村上春樹「街とその不確かな壁」

また、そこに戻っちゃうの?

というのが、読み始めての印象。

第一部は、1985年発表の「世界の終りとハードボイルドワンダーランド」の中の「世界の終わり」の部分と、1987年発表の「ノルウェイの森」を、三十数年後にもう一度読み読み直している感じ。というより、僕らが読み続けてきた村上作品とは、結局のところ同じ物語を繰り返し読まされているんじゃないのかな。鏡の部屋。どちらを向いても写っているのは無限に続く自分の姿みたいな。第二部に入ると、物語は動き出し、新たな展開が始まるのだが、物語の輪が閉じているというか、気がつくと同じ場所に戻っている。著者にとって「愛する人の喪失」というモチーフは、そこから決して逃れることができない「取り返しのつかない原罪」なのかもしれない。

練習問題
1 – この書評のうち、「というのが、読み始めての印象。」から「ない原罪」なのかもしれない。」までの全文を、一字も変えずに繰り返して記してください。
2 – この書評の最後の段落で、かぎかっこ「」に囲まれている語句を、すべて挙げてください。

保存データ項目

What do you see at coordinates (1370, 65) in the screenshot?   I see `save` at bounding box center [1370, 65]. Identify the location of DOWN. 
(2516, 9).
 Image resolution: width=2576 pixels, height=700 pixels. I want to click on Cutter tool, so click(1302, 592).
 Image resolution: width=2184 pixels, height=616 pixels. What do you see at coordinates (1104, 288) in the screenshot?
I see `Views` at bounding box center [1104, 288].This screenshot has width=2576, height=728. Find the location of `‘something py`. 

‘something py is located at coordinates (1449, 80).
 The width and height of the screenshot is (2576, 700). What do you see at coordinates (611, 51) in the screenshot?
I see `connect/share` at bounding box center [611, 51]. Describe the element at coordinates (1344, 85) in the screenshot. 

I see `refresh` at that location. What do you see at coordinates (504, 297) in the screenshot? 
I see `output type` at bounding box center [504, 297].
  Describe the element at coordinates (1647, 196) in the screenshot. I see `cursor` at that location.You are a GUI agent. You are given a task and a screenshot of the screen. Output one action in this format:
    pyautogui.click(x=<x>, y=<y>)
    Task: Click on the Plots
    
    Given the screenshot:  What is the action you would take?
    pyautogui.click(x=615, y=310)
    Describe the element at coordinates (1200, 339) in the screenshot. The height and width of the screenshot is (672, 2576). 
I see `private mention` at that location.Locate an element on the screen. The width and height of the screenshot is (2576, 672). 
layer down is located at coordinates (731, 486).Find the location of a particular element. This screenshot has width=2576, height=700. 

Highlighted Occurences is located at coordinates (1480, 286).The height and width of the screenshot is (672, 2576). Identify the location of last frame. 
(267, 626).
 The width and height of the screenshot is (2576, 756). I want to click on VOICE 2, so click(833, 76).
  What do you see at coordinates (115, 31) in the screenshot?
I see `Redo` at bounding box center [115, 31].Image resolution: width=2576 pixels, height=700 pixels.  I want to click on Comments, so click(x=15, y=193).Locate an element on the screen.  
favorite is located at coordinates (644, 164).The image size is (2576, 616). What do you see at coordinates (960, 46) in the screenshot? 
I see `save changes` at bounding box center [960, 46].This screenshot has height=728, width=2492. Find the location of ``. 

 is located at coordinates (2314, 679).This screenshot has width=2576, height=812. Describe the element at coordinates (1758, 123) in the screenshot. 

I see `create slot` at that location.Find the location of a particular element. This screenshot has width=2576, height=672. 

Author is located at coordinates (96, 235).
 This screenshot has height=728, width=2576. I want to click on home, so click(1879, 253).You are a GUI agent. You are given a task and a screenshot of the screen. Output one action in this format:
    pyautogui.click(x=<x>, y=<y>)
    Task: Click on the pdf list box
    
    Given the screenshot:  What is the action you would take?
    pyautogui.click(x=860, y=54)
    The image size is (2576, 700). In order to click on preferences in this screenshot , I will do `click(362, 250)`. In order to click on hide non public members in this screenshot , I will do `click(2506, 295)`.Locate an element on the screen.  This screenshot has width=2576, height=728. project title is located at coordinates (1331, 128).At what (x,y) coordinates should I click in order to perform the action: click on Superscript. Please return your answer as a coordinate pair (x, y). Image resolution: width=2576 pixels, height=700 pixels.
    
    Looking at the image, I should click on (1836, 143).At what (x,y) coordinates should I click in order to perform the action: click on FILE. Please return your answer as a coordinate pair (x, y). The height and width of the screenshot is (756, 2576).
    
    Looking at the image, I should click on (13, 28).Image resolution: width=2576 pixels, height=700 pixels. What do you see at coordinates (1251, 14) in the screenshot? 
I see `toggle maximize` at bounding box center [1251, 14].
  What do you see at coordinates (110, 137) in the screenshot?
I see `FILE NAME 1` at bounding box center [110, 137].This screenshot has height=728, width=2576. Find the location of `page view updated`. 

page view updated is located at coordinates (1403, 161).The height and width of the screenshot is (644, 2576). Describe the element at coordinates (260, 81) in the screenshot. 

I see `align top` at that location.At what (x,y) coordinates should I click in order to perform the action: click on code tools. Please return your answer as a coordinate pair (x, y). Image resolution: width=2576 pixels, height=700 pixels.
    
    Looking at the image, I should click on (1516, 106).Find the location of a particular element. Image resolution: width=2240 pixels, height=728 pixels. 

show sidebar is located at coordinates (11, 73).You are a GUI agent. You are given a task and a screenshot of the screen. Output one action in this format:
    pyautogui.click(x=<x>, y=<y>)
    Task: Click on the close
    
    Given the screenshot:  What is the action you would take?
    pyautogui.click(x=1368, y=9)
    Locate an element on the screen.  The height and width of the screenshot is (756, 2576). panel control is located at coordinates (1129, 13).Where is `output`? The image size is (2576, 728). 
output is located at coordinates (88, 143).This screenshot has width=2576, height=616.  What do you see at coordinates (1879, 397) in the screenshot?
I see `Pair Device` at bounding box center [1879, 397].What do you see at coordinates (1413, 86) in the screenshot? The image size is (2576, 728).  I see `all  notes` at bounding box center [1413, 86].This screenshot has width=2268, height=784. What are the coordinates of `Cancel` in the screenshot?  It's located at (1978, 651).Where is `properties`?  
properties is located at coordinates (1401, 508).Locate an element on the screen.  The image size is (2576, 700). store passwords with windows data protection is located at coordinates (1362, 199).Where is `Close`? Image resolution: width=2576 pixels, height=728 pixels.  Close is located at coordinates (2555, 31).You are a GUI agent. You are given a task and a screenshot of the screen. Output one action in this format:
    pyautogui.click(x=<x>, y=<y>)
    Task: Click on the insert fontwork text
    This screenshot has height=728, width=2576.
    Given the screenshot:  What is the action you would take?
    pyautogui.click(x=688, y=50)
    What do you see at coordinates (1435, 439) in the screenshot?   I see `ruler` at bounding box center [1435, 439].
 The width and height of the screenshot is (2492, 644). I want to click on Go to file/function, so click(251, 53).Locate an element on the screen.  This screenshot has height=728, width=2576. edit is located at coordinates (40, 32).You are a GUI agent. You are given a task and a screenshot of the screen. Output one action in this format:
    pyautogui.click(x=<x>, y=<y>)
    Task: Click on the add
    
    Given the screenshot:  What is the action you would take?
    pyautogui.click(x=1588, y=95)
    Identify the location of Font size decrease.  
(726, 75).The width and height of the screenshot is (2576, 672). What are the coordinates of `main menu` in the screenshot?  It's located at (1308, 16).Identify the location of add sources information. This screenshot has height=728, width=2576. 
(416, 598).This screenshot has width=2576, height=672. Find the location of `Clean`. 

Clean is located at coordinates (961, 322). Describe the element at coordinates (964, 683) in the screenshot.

解答
1 –
というのが、読み始めての印象。

第一部は、1985年発表の「世界の終りとハードボイルドワンダーランド」の中の「世界の終わり」の部分と、1987年発表の「ノルウェイの森」を、三十数年後にもう一度読み読み直している感じ。というより、僕らが読み続けてきた村上作品とは、結局のところ同じ物語を繰り返し読まされているんじゃないのかな。鏡の部屋。どちらを向いても写っているのは無限に続く自分の姿みたいな。第二部に入ると、物語は動き出し、新たな展開が始まるのだが、物語の輪が閉じているというか、気がつくと同じ場所に戻っている。著者にとって「愛する人の喪失」というモチーフは、そこから決して逃れることができない「取り返しのつかない原罪」なのかもしれない。

2 –
「世界の終りとハードボイルドワンダーランド」
「世界の終わり」
「ノルウェイの森」
「愛する人の喪失」
「取り返しのつかない原罪」